[Stored data]
□ □ □ □ □ □ □

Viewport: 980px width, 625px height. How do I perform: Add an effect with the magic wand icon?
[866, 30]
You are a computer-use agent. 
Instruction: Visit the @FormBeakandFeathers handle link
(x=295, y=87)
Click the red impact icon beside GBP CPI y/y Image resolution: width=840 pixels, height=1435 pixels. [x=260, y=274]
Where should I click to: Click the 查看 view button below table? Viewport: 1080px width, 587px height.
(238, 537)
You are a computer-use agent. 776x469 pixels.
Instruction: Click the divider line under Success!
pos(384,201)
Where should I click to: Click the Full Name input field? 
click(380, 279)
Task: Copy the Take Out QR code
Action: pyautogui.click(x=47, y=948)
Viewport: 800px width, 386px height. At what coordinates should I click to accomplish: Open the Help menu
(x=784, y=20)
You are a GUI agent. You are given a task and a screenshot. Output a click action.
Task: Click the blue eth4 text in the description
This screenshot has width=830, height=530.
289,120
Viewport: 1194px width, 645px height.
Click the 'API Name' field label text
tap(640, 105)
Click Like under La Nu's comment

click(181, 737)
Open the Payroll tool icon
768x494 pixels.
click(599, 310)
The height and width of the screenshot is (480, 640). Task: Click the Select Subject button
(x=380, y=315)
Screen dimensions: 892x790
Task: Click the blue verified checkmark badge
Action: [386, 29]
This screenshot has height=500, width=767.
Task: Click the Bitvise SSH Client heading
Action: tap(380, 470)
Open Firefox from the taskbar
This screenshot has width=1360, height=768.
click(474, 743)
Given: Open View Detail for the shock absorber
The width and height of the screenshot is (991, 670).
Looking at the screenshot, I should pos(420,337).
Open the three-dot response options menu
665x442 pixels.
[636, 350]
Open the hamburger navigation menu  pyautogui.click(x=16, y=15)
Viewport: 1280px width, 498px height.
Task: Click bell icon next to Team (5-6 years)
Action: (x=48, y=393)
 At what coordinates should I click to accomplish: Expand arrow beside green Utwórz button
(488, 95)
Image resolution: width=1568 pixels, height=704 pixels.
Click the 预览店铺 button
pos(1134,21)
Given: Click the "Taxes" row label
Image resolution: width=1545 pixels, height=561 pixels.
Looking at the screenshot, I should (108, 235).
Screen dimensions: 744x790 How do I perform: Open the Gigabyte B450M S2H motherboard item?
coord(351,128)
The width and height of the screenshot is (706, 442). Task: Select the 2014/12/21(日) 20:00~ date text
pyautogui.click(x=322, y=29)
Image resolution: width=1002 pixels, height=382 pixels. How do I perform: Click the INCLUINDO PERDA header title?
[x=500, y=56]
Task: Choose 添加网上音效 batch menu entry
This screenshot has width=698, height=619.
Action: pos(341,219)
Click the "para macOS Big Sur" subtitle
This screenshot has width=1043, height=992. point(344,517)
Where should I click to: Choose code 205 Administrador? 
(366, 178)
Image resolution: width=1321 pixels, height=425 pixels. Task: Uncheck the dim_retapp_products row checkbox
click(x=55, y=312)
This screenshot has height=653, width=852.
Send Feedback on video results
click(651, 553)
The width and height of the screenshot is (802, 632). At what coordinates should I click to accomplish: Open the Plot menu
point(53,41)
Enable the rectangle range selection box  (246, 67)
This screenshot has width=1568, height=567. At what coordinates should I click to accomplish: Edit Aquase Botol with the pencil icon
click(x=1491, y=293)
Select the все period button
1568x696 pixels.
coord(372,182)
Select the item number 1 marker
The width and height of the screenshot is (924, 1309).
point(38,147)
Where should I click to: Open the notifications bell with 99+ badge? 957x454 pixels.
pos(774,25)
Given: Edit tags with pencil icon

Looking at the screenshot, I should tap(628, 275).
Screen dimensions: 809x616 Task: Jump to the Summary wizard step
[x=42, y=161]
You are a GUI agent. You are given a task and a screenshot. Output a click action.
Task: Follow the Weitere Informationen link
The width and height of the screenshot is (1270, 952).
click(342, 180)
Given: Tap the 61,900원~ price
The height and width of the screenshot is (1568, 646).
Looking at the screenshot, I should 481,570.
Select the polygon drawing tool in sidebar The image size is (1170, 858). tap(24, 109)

□ □ □ □ □ □ □

• [EXERCISE] Write every record above out again exactly as it stands.

• [EXERCISE RESPONSE]
Viewport: 980px width, 625px height. How do I perform: Add an effect with the magic wand icon?
[866, 30]
You are a computer-use agent. 
Instruction: Visit the @FormBeakandFeathers handle link
(x=295, y=87)
Click the red impact icon beside GBP CPI y/y Image resolution: width=840 pixels, height=1435 pixels. [x=260, y=274]
Where should I click to: Click the 查看 view button below table? Viewport: 1080px width, 587px height.
(238, 537)
You are a computer-use agent. 776x469 pixels.
Instruction: Click the divider line under Success!
pos(384,201)
Where should I click to: Click the Full Name input field? 
click(380, 279)
Task: Copy the Take Out QR code
Action: pyautogui.click(x=47, y=948)
Viewport: 800px width, 386px height. At what coordinates should I click to accomplish: Open the Help menu
(x=784, y=20)
You are a GUI agent. You are given a task and a screenshot. Output a click action.
Task: Click the blue eth4 text in the description
This screenshot has width=830, height=530.
289,120
Viewport: 1194px width, 645px height.
Click the 'API Name' field label text
tap(640, 105)
Click Like under La Nu's comment

click(181, 737)
Open the Payroll tool icon
768x494 pixels.
click(599, 310)
The height and width of the screenshot is (480, 640). Task: Click the Select Subject button
(x=380, y=315)
Screen dimensions: 892x790
Task: Click the blue verified checkmark badge
Action: [386, 29]
This screenshot has height=500, width=767.
Task: Click the Bitvise SSH Client heading
Action: tap(380, 470)
Open Firefox from the taskbar
This screenshot has width=1360, height=768.
click(474, 743)
Given: Open View Detail for the shock absorber
The width and height of the screenshot is (991, 670).
Looking at the screenshot, I should pos(420,337).
Open the three-dot response options menu
665x442 pixels.
[636, 350]
Open the hamburger navigation menu  pyautogui.click(x=16, y=15)
Viewport: 1280px width, 498px height.
Task: Click bell icon next to Team (5-6 years)
Action: (x=48, y=393)
 At what coordinates should I click to accomplish: Expand arrow beside green Utwórz button
(488, 95)
Image resolution: width=1568 pixels, height=704 pixels.
Click the 预览店铺 button
pos(1134,21)
Given: Click the "Taxes" row label
Image resolution: width=1545 pixels, height=561 pixels.
Looking at the screenshot, I should (108, 235).
Screen dimensions: 744x790 How do I perform: Open the Gigabyte B450M S2H motherboard item?
coord(351,128)
The width and height of the screenshot is (706, 442). Task: Select the 2014/12/21(日) 20:00~ date text
pyautogui.click(x=322, y=29)
Image resolution: width=1002 pixels, height=382 pixels. How do I perform: Click the INCLUINDO PERDA header title?
[x=500, y=56]
Task: Choose 添加网上音效 batch menu entry
This screenshot has width=698, height=619.
Action: pos(341,219)
Click the "para macOS Big Sur" subtitle
This screenshot has width=1043, height=992. point(344,517)
Where should I click to: Choose code 205 Administrador? 
(366, 178)
Image resolution: width=1321 pixels, height=425 pixels. Task: Uncheck the dim_retapp_products row checkbox
click(x=55, y=312)
This screenshot has height=653, width=852.
Send Feedback on video results
click(651, 553)
The width and height of the screenshot is (802, 632). At what coordinates should I click to accomplish: Open the Plot menu
point(53,41)
Enable the rectangle range selection box  (246, 67)
This screenshot has width=1568, height=567. At what coordinates should I click to accomplish: Edit Aquase Botol with the pencil icon
click(x=1491, y=293)
Select the все period button
1568x696 pixels.
coord(372,182)
Select the item number 1 marker
The width and height of the screenshot is (924, 1309).
point(38,147)
Where should I click to: Open the notifications bell with 99+ badge? 957x454 pixels.
pos(774,25)
Given: Edit tags with pencil icon

Looking at the screenshot, I should tap(628, 275).
Screen dimensions: 809x616 Task: Jump to the Summary wizard step
[x=42, y=161]
You are a GUI agent. You are given a task and a screenshot. Output a click action.
Task: Follow the Weitere Informationen link
The width and height of the screenshot is (1270, 952).
click(342, 180)
Given: Tap the 61,900원~ price
The height and width of the screenshot is (1568, 646).
Looking at the screenshot, I should 481,570.
Select the polygon drawing tool in sidebar The image size is (1170, 858). tap(24, 109)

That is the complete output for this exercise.